When real people used the same models to assess their own symptoms, performance collapsed: participants identified relevant conditions in fewer than 34.5 per cent of cases and chose the correct course of action in fewer than 44.2 per cent. These results were no better than the control group, which used traditional resources like web searches and their own judgement.

The study’s lead medical practitioner, Dr Rebecca Payne of Oxford’s Nuffield Department of Primary Care, was direct. “Despite all the hype,” she said, “AI just isn’t ready to take on the role of the physician.”

The problem, she explained, is that medicine is not a knowledge retrieval exercise. It is a conversation. Doctors probe, clarify, check understanding, and guide, actively eliciting information that patients often do not know is relevant. The chatbots do not do this.

They respond to whatever the user types, and users, understandably, do not know what to type. The result is a two-way communication breakdown in which the model sounds authoritative and the patient walks away with a mix of good and dangerous advice they cannot tell apart.

The mental health space is arguably worse. The American Psychological Association issued a health advisory noting that generative AI chatbots were not created to deliver mental health care and wellness apps were not designed to treat psychological disorders, yet both are being used for exactly those purposes.

Stanford researchers found that therapy chatbots exhibited measurable stigma toward conditions like alcohol dependence and schizophrenia, and that this stigma persisted across newer and larger models. The default industry response, that the problems will improve with more data, was not supported by the evidence.

None of this means AI is useless in healthcare. That would be as dishonest as the hype in the opposite direction. AI-powered imaging tools are improving early detection of certain cancers. Administrative applications, transcribing consultations, generating referral letters, summarising patient records, are saving clinicians genuine time.

Drug discovery, despite its failure to produce an approved drug, is becoming faster and more computationally sophisticated in its early stages. These are real contributions. They are also, notably, contributions that fall into the category of assistance rather than intelligence: the technology is at its best when it is doing clerical work, not clinical reasoning.

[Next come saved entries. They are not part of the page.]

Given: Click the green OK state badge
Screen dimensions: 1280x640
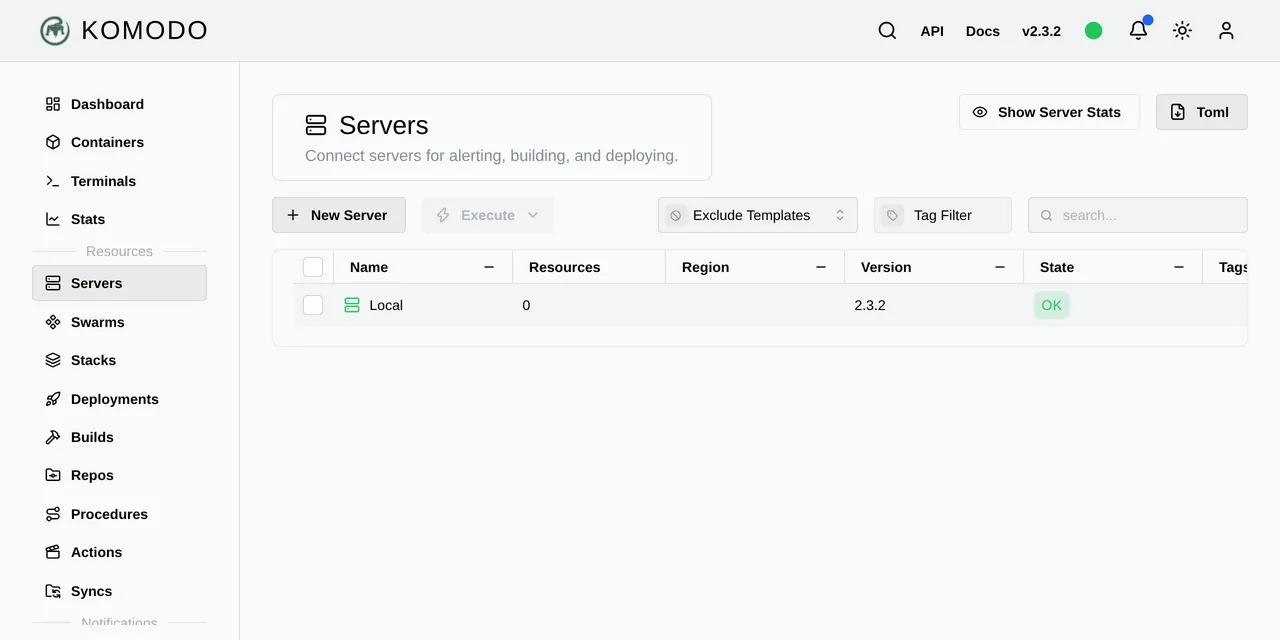Looking at the screenshot, I should [1052, 305].
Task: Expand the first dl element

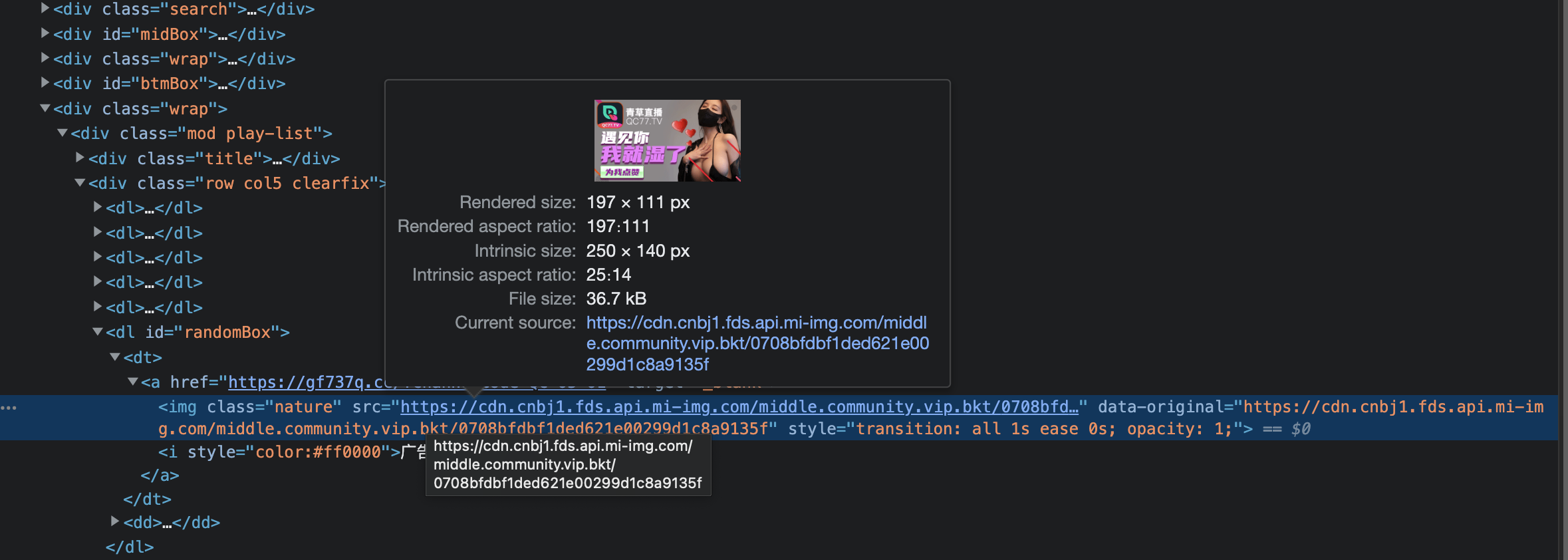Action: click(97, 207)
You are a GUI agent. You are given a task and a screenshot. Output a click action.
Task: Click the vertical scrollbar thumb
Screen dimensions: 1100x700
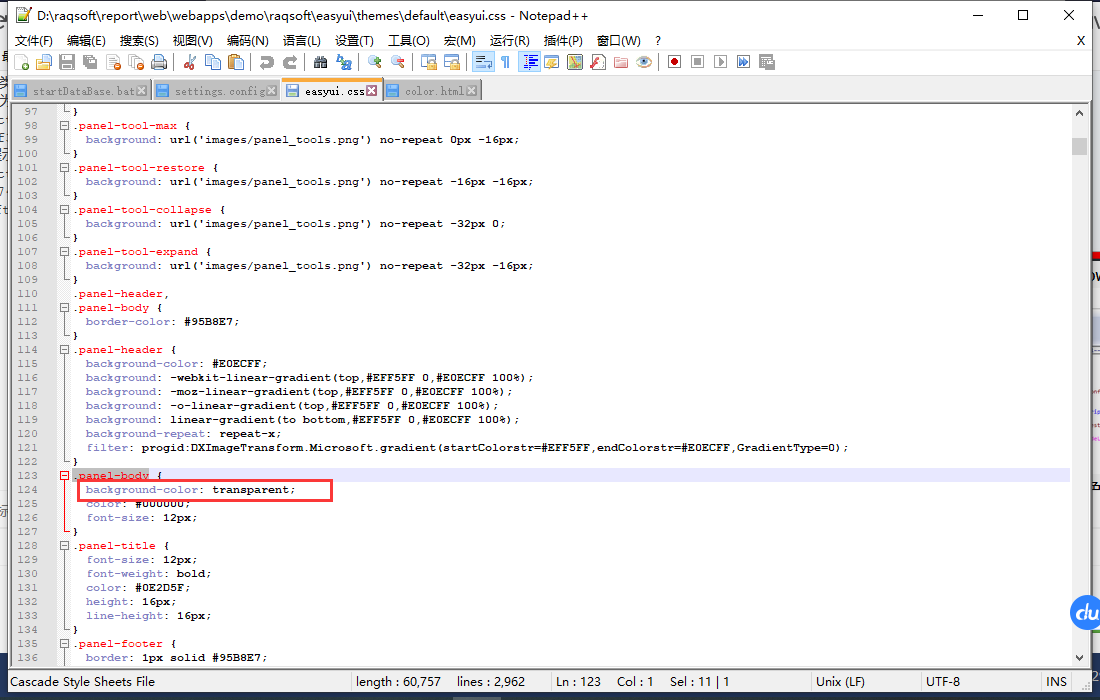tap(1079, 147)
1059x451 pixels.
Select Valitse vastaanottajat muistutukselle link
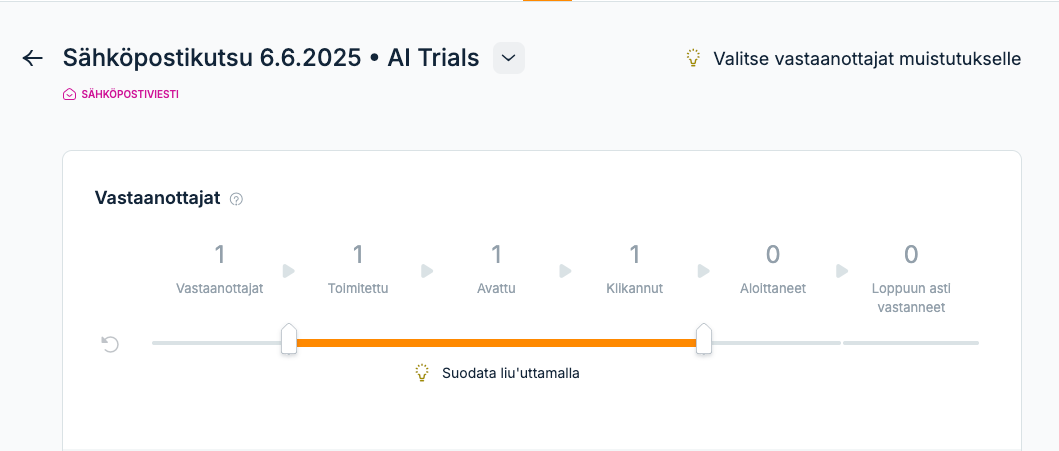pyautogui.click(x=867, y=58)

Dr Payne framed it with a precision that the industry would do well to adopt. The proper role for LLMs in healthcare, she said, is as “secretary, not physician.” That single sentence captures something the billions in investment have not: a realistic assessment of where these tools actually belong.

Alzheimer’s is expected to affect 78 million people worldwide by 2030. Parkinson’s, according to a 2025 BMJ study, is projected to reach 25 million by 2050. Pancreatic cancer’s five-year survival rate has barely moved in decades.

These are the diseases that AI was supposed to be our best hope for cracking.

Instead, three years into the generative AI era, the most visible health application of the technology is 40 million people a day asking a chatbot whether their headache means something serious, and a patient safety organisation telling them to be very, very careful about the answer.